A conclusão final que Kuo tirou de suas experiências foi esta: o gato não possui nenhum instinto especifico dirigido contra os roedores. Seu corpo é construído de tal forma que se adapta perfeitamente à apreensão de pequenos animais, tais como ratos, camundongos, pássaros, etc. Mas adapta-se bem, tanto para devorar quanto para brincar. Os cavalos, os leões e os pardais reagem de maneira diversa diante de um rato, não porque lhes falte algum instinto especifico, mas sim por uma simples questão de tamanho de adaptação do corpo aos movimentos necessários para realizar as operações de caçar ou devorar os roedores. O tipo de comportamento que o gato manifesta em relação ao rato, isto é, o conjunto de reações que normalmente se desenvolvem no felino diante de um rato ou de um camundongo, como diante de um pássaro, é aprendido e modificado pelo ambiente. Mudando este, podemos fazer do gato um inimigo feroz ou um companheiro folgazão para o rato.

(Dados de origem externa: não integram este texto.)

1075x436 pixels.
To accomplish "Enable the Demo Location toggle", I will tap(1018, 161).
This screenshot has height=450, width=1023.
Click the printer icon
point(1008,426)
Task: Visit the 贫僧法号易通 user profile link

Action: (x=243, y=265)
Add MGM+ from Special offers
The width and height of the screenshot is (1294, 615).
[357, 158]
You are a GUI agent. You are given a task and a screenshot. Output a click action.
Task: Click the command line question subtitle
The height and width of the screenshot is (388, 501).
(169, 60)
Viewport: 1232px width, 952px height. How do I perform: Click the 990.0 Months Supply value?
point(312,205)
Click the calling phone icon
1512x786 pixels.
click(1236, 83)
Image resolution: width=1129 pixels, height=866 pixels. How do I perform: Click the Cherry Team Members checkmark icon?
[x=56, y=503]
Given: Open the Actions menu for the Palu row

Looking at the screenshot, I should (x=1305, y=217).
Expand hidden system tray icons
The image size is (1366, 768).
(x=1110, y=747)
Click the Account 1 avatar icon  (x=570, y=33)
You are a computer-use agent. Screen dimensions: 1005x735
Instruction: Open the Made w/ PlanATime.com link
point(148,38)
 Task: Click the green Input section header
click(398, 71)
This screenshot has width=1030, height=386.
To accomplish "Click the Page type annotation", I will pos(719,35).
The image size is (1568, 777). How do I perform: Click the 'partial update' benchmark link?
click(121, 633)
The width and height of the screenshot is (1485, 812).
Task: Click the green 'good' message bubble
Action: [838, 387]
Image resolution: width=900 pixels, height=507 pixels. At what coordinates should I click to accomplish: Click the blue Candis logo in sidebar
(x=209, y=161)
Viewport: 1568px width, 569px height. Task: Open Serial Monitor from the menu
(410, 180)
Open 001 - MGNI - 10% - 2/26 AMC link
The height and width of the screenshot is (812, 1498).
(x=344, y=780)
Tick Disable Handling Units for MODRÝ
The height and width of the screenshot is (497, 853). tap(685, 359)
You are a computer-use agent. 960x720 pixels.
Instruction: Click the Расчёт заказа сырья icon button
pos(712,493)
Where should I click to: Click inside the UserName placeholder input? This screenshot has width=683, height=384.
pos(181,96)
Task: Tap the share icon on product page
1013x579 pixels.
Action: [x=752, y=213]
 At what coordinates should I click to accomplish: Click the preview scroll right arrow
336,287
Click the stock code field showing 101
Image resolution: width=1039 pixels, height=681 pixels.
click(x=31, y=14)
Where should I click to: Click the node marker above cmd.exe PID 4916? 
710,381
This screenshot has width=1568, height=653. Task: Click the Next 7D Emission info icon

Dissipam-se desse modo os efeitos das primeiras impressões. Se nossa tendência natural é para dizer que os gatos matam os ratos por simples e puro instinto, e que não passam de gatos degenerados os que assim não procedem, a experiência mostra que tão natural é, entre os gatos, matar os ratos como ser amigos deles. E isso está de acordo, aliás, com a observação desapaixonada dos fatos, pois na verdade todos sabem que, desde que o mundo é mundo, sempre houve gatos bons caçadores e gatos maus caçadores de ratos.

Restaria explicar por que tantos gatos acabam matando um ou outro rato e se afeiçoando a esse trabalho. E também por que, nas experiências de Kuo, mesmo entre os gatos completamente isolados, cerca de metade acabou matando ratos ou camundongos. É que na vida diária o rato ou camundongo são acidentes comuns no caminho dos gatos. Estes os perseguem inicialmente como a tudo que corra ou se mova. Brincam, eventualmente mordem. E morrendo, sentem o gosto e descobrem que este é bom… E assim começa a historia, que não precisa do tão falado instinto para se explicar convenientemente.

* Fonte: Texto publicado na edição de 01 de junho de 1952 do jornal Folha da Manhã.

* Foto: Gauchazh.clicrbs.com.br.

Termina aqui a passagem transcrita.